Припарковав машину, я привычно иду к подъезду, но на полпути сворачиваю к супермаркету. За кассами скучают девки в зеленых форменных жилетках, и охранник-узбек что-то жует, размеренно, как верблюд. Что же мне купить? Я думаю, бухла. Нажраться в субботу днем — это не слишком противоречит той жизни, которой я живу. Я беру две бутылки «Grants», двухлитровую колу-лайт (даже в таких отчаянных ситуациях мысли о фигуре не лишние), пару энергетиков и шоколадку для приличия.

— Вам пакетик, девушка, нужен? — интересуется кассирша.

— Да, — говорю я.

— Давайте я вам помогу, — она берет мои покупки и проворно запихивает в пакет с эмблемой магазина.

— Спасибо. — Я принимаю пакет из рук кассирши и выхожу на улицу.

Оказавшись дома, я, не снимая туфель, иду на кухню, насаживаю в стакан грамм двести виски и тут же выпиваю. Меня передергивает, и я припадаю к кока-коле. После чего неторопливо раздеваюсь, складываю одежду в стиральную машину и наполняю ванну. Пока вода нездорового светло-зеленого цвета с шумом выливается из крана, я освежаю свой стакан, на этот раз смешав виски с колой.

Аккуратно поставив стакан на бортик ванны, я ложусь в воду. Потекли странные минуты наедине со своим обнаженным телом. Никчемным, раздавленным, использованным… Никогда никого не выбиравшим, смирявшимся с тем, что кто-то выбирал его. Какое оно жалкое, с этим синяком под левой коленкой… Как мне жить с ним, как это возможно?.. Впрочем, у него, в отличие от меня, есть свои поклонники. Сегодня в их стан добавился доктор Даниленко. Что ж, еще и он… За чем же дело стало, Александр Андреевич?.. Вы или кто-то другой, от меня не убудет…

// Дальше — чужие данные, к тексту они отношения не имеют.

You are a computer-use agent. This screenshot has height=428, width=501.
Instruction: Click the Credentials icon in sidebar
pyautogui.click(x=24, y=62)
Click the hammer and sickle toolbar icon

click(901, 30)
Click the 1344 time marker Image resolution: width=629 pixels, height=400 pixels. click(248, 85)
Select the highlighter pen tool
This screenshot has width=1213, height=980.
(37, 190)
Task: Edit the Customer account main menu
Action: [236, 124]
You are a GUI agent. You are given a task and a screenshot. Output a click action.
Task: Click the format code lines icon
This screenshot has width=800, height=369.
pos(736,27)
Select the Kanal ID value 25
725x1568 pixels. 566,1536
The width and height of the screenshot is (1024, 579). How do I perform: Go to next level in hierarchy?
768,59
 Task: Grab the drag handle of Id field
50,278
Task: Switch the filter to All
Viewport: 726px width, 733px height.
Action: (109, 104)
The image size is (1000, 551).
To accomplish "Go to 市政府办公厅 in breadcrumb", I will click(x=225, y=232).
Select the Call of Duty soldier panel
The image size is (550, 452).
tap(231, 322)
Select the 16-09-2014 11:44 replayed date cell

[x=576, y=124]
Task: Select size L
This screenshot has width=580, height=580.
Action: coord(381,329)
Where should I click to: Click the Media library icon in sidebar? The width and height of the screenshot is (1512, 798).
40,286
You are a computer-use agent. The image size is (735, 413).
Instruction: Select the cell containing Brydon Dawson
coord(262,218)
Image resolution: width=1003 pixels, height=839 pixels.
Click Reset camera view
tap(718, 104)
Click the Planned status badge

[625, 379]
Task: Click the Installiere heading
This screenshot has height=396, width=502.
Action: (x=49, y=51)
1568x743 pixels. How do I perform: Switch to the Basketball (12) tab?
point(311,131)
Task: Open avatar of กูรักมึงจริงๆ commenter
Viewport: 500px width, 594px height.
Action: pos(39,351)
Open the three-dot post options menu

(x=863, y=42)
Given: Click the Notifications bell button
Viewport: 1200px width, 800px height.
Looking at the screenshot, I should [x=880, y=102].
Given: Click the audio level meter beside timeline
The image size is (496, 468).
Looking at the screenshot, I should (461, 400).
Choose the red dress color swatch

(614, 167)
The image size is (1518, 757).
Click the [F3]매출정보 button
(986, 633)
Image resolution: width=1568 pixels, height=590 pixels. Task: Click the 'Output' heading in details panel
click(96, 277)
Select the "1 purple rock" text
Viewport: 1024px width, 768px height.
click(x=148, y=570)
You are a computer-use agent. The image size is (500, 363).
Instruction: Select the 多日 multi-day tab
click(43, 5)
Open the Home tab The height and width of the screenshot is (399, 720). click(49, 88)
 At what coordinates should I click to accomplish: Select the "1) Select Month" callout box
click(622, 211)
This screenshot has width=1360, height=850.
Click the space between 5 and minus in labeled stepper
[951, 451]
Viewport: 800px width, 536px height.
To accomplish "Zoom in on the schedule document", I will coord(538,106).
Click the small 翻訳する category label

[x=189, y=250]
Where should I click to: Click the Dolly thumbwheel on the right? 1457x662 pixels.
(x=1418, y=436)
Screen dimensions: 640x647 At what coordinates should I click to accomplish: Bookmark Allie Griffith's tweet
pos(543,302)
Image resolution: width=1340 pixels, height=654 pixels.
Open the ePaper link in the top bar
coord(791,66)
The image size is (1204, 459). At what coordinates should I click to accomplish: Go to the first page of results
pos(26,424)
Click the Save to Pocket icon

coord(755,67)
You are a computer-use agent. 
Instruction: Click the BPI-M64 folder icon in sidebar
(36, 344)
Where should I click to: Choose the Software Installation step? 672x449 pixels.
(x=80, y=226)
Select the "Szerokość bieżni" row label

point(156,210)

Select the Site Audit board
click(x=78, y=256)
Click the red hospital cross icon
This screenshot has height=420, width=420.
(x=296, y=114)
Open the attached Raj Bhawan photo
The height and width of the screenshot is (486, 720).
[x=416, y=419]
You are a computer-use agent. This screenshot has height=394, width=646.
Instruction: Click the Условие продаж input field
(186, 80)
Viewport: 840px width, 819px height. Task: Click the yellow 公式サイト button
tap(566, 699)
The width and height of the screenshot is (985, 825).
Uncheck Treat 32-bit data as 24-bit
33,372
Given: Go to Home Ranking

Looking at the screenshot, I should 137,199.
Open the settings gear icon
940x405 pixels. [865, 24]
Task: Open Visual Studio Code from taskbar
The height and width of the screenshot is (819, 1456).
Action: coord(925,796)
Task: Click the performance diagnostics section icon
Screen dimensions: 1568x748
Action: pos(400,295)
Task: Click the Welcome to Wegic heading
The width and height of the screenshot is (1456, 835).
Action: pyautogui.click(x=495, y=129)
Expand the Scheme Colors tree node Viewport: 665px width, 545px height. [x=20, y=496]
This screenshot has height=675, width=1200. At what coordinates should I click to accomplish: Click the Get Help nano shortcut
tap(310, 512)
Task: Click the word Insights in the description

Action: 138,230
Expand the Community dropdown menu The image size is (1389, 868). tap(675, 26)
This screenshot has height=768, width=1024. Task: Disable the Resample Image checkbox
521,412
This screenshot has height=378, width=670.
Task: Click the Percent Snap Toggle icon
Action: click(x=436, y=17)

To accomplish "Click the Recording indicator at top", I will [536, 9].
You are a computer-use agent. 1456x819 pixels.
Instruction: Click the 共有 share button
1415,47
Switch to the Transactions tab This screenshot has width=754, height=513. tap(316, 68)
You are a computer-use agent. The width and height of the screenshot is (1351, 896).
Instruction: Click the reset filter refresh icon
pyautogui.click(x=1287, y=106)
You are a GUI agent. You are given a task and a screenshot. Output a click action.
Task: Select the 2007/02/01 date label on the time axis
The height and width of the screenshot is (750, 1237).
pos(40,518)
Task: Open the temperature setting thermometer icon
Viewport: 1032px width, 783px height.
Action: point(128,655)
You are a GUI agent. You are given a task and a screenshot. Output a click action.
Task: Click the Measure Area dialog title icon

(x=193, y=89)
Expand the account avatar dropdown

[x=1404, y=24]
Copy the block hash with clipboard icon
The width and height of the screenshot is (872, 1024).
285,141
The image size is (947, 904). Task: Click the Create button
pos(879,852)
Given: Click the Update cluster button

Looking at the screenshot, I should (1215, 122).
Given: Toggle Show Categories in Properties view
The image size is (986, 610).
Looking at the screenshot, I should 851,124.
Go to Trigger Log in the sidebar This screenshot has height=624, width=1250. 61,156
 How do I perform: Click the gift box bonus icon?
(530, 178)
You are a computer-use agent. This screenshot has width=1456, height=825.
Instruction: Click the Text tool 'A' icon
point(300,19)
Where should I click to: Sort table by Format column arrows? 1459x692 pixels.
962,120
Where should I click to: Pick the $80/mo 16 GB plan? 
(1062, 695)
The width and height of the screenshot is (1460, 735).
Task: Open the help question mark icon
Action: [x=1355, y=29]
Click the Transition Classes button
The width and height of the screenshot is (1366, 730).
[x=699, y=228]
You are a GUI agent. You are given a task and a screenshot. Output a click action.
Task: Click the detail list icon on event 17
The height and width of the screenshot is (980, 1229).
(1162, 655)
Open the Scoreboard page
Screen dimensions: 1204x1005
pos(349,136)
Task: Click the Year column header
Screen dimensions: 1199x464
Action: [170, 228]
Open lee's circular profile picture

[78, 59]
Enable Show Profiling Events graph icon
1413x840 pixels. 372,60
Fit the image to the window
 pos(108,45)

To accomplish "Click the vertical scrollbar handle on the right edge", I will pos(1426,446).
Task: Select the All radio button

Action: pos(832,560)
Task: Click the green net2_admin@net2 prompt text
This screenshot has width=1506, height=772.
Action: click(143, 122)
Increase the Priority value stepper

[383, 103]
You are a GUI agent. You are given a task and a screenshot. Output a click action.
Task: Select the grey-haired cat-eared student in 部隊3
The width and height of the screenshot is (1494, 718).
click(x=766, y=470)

А может, на хер это все? Я залпом допиваю коктейль и тут же наливаю в стакан еще виски, благо, захватила бутылку в ванную. Ведь ясно, что ничего лучше уже не будет. Моя жизнь складывается даже ужаснее, чем мамина. Она не доставляет мне никакого удовольствия, ни малейшей радости, я ненавижу ее. Так в чем проблема? Все это можно закончить без особых даже мучений, и не надо будет каждое утро собираться на работу, не надо будет писать хуйню про «Дом-2», названивать Третьякову — все закончится, все. Можно утопиться прямо сейчас, в пьяном бреду, вот только… Почему это должна делать я? Почему опять я должна доставлять этим сукам, этим уродам такое удовольствие?